Josh Kopelman doesn't seem to agree.

A book titled The Richest Man in Town calls the young enterpreneur/venture capitalist the wealthiest self-made person in Philadelphia.

But Kopelman hated the title, said author W. Randall Jones, who traveled to 100 U.S. cities and towns to compile the collection of business wisdom, published last month by Hatchett Book Group.

"He was very upset with me," said Jones.

Perhaps the reason was that others, like Richard Hayne, founder of Urban Outfitters, have better claim to the title.

Hayne has been on Forbes' billionaire list several times, but was one of dozens who dropped off because of stock-price declines. Still, in Urban Outfitters stock alone, Hayne is worth more than $700 million, based on yesterday's market price.

New to the billionaire's list was Eagles owner Jeffrey Lurie, but because of help from a family fortune, he isn't entirely self-made.

Others - like bottling magnate Harold Honickman and cable pioneer Gerry Lenfest - have graced the billionaire list before, though Lenfest has in recent years donated huge chunks of his fortune.

Jones describes Kopelman as the "boy wonder, technology guru, and venture capitalist" who "sold to eBay in 2000 for $355 million, at the age of 29."

That's a lot of money, but past Forbes lists have credited both Comcast chairman Brian L. Roberts and Aramark chairman Joseph Neubauer with bigger nest eggs.

(Far richer still is Hansjoerg Wyss, listed by Forbes as worth $5.7 billion. But this Swiss citizen isn't exactly "in Philadelphia" since his residence is listed as West Chester, where his Synthes medical materials firm has its U.S. base.)

Nevertheless, Kopelman shares some interesting insights in the book - unlike the other "Richest Men in Town" from the Philadelphia region.

There's not a single quote from the wealthiest man in Trenton - Gov. Corzine - or from Alex Hartzler, Web developer turned real estate developer, dubbed the richest man in Harrisburg.

Charles Cawley, the MBNA co-founder, called the richest man in Wilmington, is the source of but one dictim, about taking life step by step: "Life by the inch is a cinch, life by the yard is hard."

Kopelman, who declined comment for this article (as did Hayne), is cited in several chapters.

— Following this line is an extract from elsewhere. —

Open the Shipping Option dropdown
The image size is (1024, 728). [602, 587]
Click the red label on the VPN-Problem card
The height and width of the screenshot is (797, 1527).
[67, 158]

The book is organized around "The Twelve Commandments of Weath," culled from these sultans of success, from No. 1, "Seek Money for Money's Sake and Ye Shall Not Find," to No. 12, "Never Retire."

In the chapter on "Commandment 4: Get Addicted to Ambition," Kopelman states: "I'm hoping to step up to the plate dozens of times in my lifetime, and I'm hoping that my lifetime batting average is high - that's what it's all about. There is always a next rung on the ladder of success."

Kopelman, whose tech/startup blog is called Red Eye VC, adds: "Solving the seemingly unsolvable is what I do best - it is what turns me on most."

In "Commandment 5: Wake Up Early - Be Early," Kopelman says, "I had business cards for all my different entrepreneurial ideas when I was seven years old."

He launched Infonautics, his first business, while at Wharton, "because when you're young you enjoy a vastly different risk-reward ratio."

One eyebrow-raising chapter is No. 6: "Don't Set Goals - Execute or Get Executed." The idea is that flexibility and adaptability - "life by the inch" - are more important than planning.

Kopelman, who runs a "seed-stage" venture capital fund called First Round Capital, agrees. "We see two thousand business plans a year, and I tell entrepreneurs that a business plan is obsolete the minute you press PRINT."

Finally, Kopelman adds his vote for people skills - the so-called "emotional quotient" - in "Commandment 10: Say Yes to Sales." "I value IQ and hope I have a one, but I'll take a high EQ every day over a high IQ," Kopelman is quoted as saying. "Intelligence without an emotional connection is unintelligible."

Jones said he set out "to paint the most truly geogographic and representative portait of wealth and success in America," and discovered that many fortunes get started in difficult times.

"So I think there's a great message of hope in the book for anyone who's trying to figure out, how do I make it today?"